The prospective, cross-sectional cohort study enrolled 552 patients referred to gastrointestinal clinics from primary care and who were unaware of their hypermobility status, as well as a positive control group of 54 consecutive patients with diagnosed joint hypermobility syndrome (JHS) referred from specialist rheumatology clinics.

Researchers found that 180 (33%) of the 552 unselected patients attending the clinics had undiagnosed JHS, according to a paper published online in Clinical Gastroenterology and Hepatology.

"Although these JHS patients were previously undiagnosed, they had the same pattern of features as the JHS-Rh [rheumatology clinic–referred] patients, with increased musculoskeletal symptoms, autonomic symptoms, chronic widespread pain, and fibromyalgia, albeit to a lesser degree, suggesting they have a milder phenotype than JHS-Rh," wrote Dr.

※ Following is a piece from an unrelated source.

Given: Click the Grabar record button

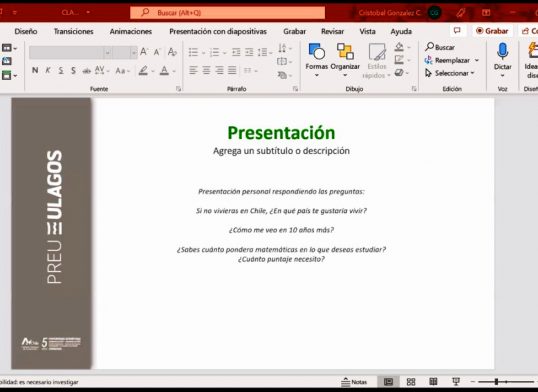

Asma Fikree of Queen Mary, University of London and her colleagues.

After adjustment for age and gender, the data showed that increasing JHS phenotype was associated with a significant increase in gastrointestinal symptoms.

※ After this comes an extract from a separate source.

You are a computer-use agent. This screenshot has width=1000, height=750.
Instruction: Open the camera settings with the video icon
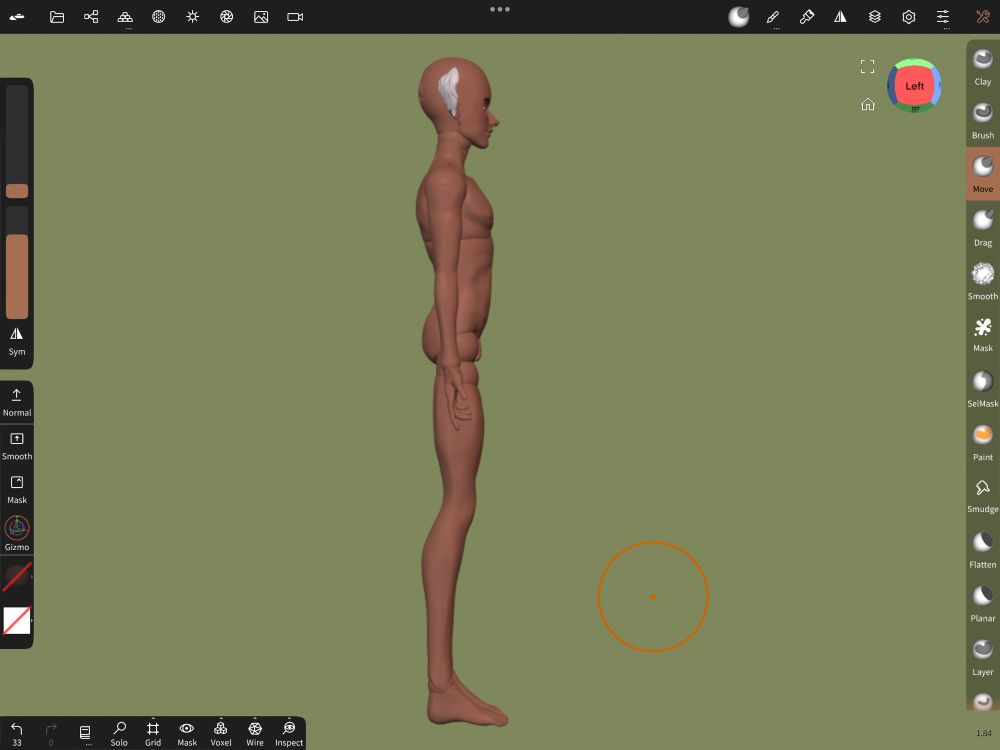click(294, 16)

"Although at first it would appear that JHS-Rh patients have a completely different set of GI symptoms than JHS-G [JH-positive, primary care–referred] patients, it becomes apparent when all three groups are compared that a whole range of symptoms previously deemed to be associated with JHS in tertiary non-GI settings, e.g., bloating, alternating bowel habit, dysphagia, and abdominal pain, show significantly increasing trends with increasing JHS phenotype," the authors wrote.

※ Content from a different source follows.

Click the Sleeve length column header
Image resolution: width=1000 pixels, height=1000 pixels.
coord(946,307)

The patients with undiagnosed JHS presenting to the gastrointestinal clinics were significantly younger, and a higher proportion were female, compared with clinic attendees without JHS. The patients referred from rheumatology clinics were significantly younger than the patients in both these groups, and 95.5% were female.

The rheumatology clinic patients had a higher incidence of polyarthralgia, dislocations, soft tissue injuries, marfanoid habitus, skin changes, eye signs, varicose veins, and organ prolapse, compared with the primary care patients (Clin. Gastroenterol. Hepatol. 2014 [doi: 10.1016/j.cgh.2014.01.014]).

While gastrointestinal complaints are commonly found in inflammatory connective tissue disorders, the association between JHS and gastrointestinal symptoms was first documented in a 2003 study, which found 37% of JHS patients attending rheumatology clinics exhibited gastrointestinal symptoms such as nausea, abdominal pain, bloating, constipation, and diarrhea.

Researchers in this study used questionnaires to assess gastrointestinal symptoms, psychopathology, and autonomic symptoms, with the aim of identifying any particular gastrointestinal symptoms that might be associated with other known characteristics of JHS.

They found that only autonomic scores and the number of tender points affected the strength of the association between JHS and gastrointestinal symptoms, although the association with tender points was greater for the symptoms of heartburn and postprandial fullness.

There were no conflicts of interest declared.